EXERCISE GOAL.
Across all entries below, how many lines include "section"? Answer with the number alone.

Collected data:
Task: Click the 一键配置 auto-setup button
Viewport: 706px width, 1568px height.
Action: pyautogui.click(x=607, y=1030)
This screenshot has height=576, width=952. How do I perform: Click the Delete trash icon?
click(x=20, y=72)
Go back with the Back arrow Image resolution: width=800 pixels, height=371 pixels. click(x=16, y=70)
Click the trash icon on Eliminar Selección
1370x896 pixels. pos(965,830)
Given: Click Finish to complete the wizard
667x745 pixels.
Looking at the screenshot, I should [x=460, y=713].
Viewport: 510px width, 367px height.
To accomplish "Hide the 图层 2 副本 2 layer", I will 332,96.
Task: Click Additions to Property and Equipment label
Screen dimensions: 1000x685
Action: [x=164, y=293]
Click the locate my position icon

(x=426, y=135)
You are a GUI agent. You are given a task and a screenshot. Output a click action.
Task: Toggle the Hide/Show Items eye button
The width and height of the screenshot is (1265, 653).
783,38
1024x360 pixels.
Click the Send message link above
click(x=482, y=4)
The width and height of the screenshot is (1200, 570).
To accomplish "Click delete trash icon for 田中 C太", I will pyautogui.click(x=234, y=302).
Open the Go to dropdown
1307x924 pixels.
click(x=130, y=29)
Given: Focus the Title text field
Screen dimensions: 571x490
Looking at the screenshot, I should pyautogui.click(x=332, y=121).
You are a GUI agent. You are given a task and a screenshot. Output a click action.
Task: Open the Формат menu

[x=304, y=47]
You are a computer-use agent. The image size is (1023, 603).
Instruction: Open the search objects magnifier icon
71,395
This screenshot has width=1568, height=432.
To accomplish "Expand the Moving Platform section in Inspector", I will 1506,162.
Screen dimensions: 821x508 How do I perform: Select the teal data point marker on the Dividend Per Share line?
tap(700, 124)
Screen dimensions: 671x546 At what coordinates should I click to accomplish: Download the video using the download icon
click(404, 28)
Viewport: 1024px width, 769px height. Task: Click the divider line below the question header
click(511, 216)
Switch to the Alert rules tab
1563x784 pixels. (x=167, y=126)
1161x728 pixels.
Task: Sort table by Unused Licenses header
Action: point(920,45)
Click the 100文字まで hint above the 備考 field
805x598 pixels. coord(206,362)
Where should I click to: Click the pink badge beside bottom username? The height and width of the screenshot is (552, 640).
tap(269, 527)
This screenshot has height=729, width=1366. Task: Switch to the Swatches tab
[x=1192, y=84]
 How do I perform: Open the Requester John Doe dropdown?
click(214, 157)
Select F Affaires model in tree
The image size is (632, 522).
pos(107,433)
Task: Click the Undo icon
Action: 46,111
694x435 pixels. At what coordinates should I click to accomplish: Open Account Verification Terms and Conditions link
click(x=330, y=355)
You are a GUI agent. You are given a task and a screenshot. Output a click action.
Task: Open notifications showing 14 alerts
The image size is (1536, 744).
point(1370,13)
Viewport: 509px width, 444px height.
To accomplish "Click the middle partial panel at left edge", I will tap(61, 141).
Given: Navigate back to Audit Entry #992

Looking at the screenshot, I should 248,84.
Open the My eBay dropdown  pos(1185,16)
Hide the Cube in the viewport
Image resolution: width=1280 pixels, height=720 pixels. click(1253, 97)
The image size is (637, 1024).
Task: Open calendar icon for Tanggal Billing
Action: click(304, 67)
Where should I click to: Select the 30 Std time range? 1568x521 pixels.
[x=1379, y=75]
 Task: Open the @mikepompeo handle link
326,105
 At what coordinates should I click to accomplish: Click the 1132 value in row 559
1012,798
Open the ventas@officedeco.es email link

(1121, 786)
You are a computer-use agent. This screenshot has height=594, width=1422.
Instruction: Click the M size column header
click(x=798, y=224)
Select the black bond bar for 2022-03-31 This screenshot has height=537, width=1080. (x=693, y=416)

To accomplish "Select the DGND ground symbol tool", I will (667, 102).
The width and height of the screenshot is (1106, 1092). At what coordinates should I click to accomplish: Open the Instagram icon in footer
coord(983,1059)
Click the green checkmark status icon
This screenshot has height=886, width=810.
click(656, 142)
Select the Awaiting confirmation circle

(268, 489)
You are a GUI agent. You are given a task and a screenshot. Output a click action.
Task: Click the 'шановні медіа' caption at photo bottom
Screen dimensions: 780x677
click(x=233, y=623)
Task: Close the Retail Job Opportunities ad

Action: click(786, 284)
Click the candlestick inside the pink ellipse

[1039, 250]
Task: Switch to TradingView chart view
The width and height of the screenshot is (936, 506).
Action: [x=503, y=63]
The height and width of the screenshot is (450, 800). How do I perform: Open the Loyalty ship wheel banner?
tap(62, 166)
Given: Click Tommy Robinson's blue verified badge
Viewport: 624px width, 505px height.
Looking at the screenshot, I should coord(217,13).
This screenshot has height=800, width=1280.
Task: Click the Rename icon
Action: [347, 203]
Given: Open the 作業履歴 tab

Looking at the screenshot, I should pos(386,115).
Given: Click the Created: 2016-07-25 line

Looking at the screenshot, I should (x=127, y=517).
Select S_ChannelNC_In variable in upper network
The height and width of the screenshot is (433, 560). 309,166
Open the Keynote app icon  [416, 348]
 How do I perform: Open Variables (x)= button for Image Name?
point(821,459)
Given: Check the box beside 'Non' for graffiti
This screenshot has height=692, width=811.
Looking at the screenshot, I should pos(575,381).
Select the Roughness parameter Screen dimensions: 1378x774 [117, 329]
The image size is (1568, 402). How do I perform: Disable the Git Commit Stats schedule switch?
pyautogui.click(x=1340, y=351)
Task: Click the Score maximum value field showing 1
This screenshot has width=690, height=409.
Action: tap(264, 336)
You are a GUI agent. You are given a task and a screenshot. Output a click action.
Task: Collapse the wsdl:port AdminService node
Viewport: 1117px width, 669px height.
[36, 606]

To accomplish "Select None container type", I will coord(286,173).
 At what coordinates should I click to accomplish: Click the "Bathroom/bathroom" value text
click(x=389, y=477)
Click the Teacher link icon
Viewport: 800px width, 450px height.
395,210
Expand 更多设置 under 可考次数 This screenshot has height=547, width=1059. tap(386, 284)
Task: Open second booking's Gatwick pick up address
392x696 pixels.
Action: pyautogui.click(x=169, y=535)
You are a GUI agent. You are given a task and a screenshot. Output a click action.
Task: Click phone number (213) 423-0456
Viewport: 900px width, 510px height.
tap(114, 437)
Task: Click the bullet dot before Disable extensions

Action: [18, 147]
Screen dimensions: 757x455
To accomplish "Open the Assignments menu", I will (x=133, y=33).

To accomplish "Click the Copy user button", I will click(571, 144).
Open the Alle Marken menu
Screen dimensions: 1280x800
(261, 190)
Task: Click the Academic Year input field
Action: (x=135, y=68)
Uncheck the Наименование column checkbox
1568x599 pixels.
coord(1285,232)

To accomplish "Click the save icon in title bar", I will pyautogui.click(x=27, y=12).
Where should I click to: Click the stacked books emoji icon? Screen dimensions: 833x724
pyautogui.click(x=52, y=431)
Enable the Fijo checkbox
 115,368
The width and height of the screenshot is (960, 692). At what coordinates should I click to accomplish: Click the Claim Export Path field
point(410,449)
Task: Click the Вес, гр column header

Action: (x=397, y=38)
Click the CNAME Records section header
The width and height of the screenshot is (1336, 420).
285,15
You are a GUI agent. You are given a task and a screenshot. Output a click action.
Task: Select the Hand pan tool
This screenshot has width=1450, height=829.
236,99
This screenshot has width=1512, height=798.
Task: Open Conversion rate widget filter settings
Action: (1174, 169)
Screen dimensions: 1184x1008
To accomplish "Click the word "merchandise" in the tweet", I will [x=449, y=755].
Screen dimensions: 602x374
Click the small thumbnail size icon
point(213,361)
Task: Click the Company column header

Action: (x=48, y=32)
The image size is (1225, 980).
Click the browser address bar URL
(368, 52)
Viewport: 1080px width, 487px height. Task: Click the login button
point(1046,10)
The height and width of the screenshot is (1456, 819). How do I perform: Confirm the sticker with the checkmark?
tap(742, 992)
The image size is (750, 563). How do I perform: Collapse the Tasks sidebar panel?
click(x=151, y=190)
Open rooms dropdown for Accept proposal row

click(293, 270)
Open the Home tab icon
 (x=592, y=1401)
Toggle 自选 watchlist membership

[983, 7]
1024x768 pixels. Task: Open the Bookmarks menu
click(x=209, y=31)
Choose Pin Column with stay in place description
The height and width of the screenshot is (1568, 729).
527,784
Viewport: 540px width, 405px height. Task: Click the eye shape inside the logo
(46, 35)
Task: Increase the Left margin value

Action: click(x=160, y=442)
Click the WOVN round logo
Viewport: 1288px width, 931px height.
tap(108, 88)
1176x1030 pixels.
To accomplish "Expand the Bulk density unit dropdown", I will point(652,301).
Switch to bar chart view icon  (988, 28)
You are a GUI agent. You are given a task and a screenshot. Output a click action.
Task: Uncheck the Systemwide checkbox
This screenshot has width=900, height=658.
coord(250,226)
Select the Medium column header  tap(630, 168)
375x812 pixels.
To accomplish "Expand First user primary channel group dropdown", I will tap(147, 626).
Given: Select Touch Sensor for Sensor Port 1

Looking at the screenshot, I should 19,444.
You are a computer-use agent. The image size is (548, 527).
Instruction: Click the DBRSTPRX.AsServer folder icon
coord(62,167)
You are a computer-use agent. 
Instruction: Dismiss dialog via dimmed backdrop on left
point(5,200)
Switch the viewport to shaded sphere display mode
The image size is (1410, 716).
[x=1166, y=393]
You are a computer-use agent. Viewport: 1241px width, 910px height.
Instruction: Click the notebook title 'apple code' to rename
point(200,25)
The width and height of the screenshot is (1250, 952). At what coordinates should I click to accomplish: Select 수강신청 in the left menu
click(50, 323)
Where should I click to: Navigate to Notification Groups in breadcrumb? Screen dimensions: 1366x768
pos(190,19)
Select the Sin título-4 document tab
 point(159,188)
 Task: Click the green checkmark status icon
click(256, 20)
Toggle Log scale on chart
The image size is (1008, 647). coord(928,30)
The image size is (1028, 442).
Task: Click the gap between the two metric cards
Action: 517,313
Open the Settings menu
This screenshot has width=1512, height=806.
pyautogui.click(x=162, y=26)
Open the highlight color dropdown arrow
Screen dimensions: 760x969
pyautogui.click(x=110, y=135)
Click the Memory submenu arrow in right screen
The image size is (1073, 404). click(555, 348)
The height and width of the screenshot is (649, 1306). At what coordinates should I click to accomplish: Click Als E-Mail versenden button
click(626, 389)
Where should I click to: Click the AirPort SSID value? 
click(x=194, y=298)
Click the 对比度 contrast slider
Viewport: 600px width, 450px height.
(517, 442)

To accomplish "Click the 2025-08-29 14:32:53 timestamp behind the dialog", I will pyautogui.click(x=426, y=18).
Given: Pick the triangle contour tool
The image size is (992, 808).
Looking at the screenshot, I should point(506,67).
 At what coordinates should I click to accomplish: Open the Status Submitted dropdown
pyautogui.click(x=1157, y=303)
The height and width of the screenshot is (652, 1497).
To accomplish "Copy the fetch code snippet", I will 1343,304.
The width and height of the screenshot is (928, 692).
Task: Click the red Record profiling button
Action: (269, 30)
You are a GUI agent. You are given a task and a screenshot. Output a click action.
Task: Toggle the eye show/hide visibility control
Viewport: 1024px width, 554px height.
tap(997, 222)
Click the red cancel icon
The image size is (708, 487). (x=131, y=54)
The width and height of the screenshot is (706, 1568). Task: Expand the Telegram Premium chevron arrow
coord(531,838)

RESPONSE BELOW.
2